28th March 2017

Cliffe Castle Park in Keighley is being restored with funds from the Heritage Lottery Fund. Work started on site back in June 2016 and I’m following progress and sketching whenever I can.

From time to time the Conservation Group volunteers organise a guided walk in the park to give people a chance to find out a bit about what’s going on, and learn something of the history that’s the reference for all the restoration work – and last Saturday morning was a spectacularly beautiful day for a walk in the park. I joined in and observed from a little way off, sometimes hiding behind a tree in the hope that people wouldn’t notice me sketching and get self-conscious.

Starting at the museum entrance where people gathered on the steps, we trooped around the corner to the ornamental rockwork beside the Conservatory commonly known as the Grotto, to learn some interesting facts about this strange and rather mysterious part of the park. It was built in 1878 as part of Henry Isaac Butterfield’s great re-modelling of the house and grounds and designed to be part Gothic rockery, part summer house and part strategic tradesman’s entrance – it’s a weird and fascinating feature and I’ve been studying it recently, intending to do a whole post on it; here’s a sketch by way of a preview –

Those who weren’t daunted by the damp gloominess of the tunnel slowly shuffled through it and out into the spring sunshine on the other side, and I got chatting to Councillor Zafar Ali from Bradford Council who had noticed me sketching and wanted to have a look.

The next stop was at the other end of the Castle at the children’s playground. By now Claire who was leading the walk was getting into her stride; I was enjoying her lively commentary as she described the planning behind the restoration project and the progress so far, and it was obvious a lot of other people were enjoying it too…

Then it was down the hill to Dark Lane(some interesting history behind this – it’s the route of an ancient track from Keighley to Utley, with stories dating back to the Civil War. It was a right of way that was an annoyance for the Butterfield family who devised various ways to make it less visible and intrusive, and eventually got it closed by Act of Parliament). Then across to the other side of the park by the Holly Lodge entrance, and I watched the walkers as they wound along Dark Lane, which is being laid as an all-weather pathway along its original route beside the wall at the top of the Lower Field.

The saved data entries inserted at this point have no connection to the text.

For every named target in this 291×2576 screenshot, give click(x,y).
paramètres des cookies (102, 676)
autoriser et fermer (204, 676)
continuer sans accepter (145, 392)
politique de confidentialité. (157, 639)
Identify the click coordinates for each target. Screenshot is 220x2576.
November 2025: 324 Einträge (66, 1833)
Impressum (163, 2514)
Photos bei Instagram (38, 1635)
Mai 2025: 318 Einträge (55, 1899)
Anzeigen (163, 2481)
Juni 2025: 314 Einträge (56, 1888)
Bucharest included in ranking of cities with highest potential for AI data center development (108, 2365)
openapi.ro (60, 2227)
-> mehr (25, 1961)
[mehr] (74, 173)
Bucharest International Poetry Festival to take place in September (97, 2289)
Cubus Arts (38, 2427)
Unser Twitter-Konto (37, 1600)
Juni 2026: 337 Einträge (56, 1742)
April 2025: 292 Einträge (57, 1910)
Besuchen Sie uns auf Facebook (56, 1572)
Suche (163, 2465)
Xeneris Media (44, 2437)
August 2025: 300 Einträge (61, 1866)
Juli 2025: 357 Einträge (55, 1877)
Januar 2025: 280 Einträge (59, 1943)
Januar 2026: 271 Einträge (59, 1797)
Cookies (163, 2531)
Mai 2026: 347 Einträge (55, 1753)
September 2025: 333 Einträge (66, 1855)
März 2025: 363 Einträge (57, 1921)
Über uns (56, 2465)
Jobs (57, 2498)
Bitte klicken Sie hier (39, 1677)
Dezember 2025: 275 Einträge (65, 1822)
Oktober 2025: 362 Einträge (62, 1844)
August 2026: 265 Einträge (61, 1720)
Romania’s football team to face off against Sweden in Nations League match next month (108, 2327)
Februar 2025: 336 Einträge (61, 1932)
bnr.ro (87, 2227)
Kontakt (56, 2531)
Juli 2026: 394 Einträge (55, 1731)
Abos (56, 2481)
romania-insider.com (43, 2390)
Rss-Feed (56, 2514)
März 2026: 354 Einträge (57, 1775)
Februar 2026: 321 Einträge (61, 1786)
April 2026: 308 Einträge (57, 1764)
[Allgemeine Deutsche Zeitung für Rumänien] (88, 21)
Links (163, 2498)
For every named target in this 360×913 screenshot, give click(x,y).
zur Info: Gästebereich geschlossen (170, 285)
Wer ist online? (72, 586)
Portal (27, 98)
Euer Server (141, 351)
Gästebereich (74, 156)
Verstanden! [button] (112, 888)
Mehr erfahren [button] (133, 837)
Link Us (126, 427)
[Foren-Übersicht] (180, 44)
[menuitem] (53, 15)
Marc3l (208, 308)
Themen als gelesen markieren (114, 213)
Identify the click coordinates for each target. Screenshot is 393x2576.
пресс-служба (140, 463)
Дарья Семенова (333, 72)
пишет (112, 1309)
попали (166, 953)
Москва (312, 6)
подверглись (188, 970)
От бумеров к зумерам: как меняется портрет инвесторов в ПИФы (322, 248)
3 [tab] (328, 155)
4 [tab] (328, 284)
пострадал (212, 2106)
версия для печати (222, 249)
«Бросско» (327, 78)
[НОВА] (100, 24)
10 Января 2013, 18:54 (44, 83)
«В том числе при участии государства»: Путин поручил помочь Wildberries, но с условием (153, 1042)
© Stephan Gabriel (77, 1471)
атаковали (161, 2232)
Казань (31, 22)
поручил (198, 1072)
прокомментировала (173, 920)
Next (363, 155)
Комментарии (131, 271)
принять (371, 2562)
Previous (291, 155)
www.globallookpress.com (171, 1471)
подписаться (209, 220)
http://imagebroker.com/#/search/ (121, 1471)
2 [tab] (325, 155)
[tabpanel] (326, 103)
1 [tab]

Next the bandstand. This is always an interesting talking point as many people wonder why the 1960’s design is not being rejected in favour of something more Victorian, but the fact is that it does a really good job, acoustically, and what we want is a bandstand that works. So it’s getting a makeover – the roof has been repaired, and it’ll be made sound and spruced up. Philip did an acoustic demonstration –

Last stop was the pond, where there’s lots to learn. The original lozenge-shaped pond created by Henry Isaac Butterfield was altered many years later to become the deeper round swimming pool that still existed in living memory – until it too was filled in and covered with a rockery and trees. The site has been carefully excavated and both the round pool and amazingly the original Victorian pond were found to be recognisable and more or less intact – fascinating to observe as they emerged from heaps of earth and stone. The new pond will be a re-creation of the original, the same overall shape and in exactly the same spot, and landscaped and planted in a similar way to the Butterfield’s prized water-feature.

There will be other Heritage Walks run by the Conservation Group so watch out for news of the next one, and if you fancy a walk in the park, put the date in your diary!